Update VMs on SSDs

Update VMs on SSDs

This post is an update to my previous posts on using Virtual Machines (VMs). Here are some links to those articles:

In part 2 I included a section on where to store VMs. I mentioned that I was using a USB 3.0 spinning drive to store my VMs. At the time I thought it was a cost-effective solution. I have since changed my mind.

Ed Dickens is the one who changed my mind. There’s a group of us LabVIEW guys who get together for coffee occasionally. One day Ed was there and I was complaining about how expensive portable SSDs were. He said “Don’t bother buying a portable one. Just grab an enclosure and buy a cheap 2.5 internal SSD. It’s totally worth it!” He had an enclosure that was pretty slick. It was tool-less – just slide the drive in. It also had a built in cable.

So I found one similar to what Ed suggested on Amazon for about $15. It is tool-less and has a builtin USB-C cable that supports USB 3.1 Gen 2 (10GBPs) See above picture. I also bought a 1 TB crucial SSD for $125. So for ~$150 I got a blazing fast portable drive for my VMs. The speed boost is incredible. It is most notable on bootup and when loading or building LabVIEW and Teststand projects. The speed difference is easily worth the $150.
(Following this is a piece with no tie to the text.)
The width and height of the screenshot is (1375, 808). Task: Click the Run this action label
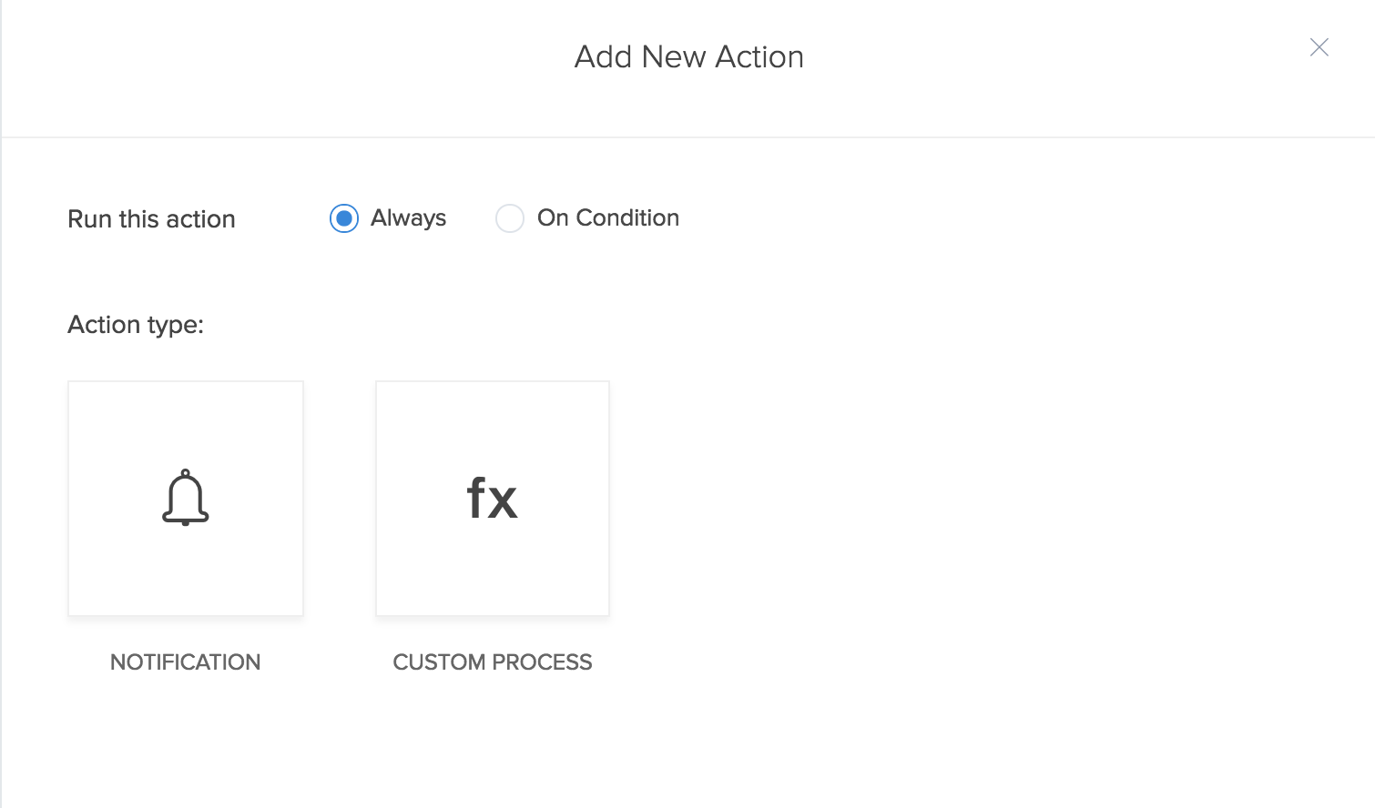(151, 219)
I saw a few NVME drive enclosures. Obviously NVME drives are much lighter and faster than 2.5″ SATA 3 SSDs. However, 2 things made me reconsider. First and most obviously, the price difference in the drives is astronomical. The enclosures are also 4 times as much. Also, NVME drives connected to a motherboard use 4 PCIe lanes, but most enclosures I saw, the specs said they only used 2 lanes. That has to affect the end speed.

That’s why I opted for a SATA enclosure. Who knows? Maybe in a few months or years I will be proclaiming the wonders of NVME drives as super-fast economical portable storage. They are pretty awesome for desktops and laptops. I’m just not sure they are practical or economical yet as portable drives for running VMs.

Other Uses

Another reason to justify buying the enclosure/SSD combo is that I do work a fair amount with PXI chassises which use 2.5 drives. If I need to pull a drive and do something with it (whipe it, format it, clone it, etc) now I have an enclosure with me.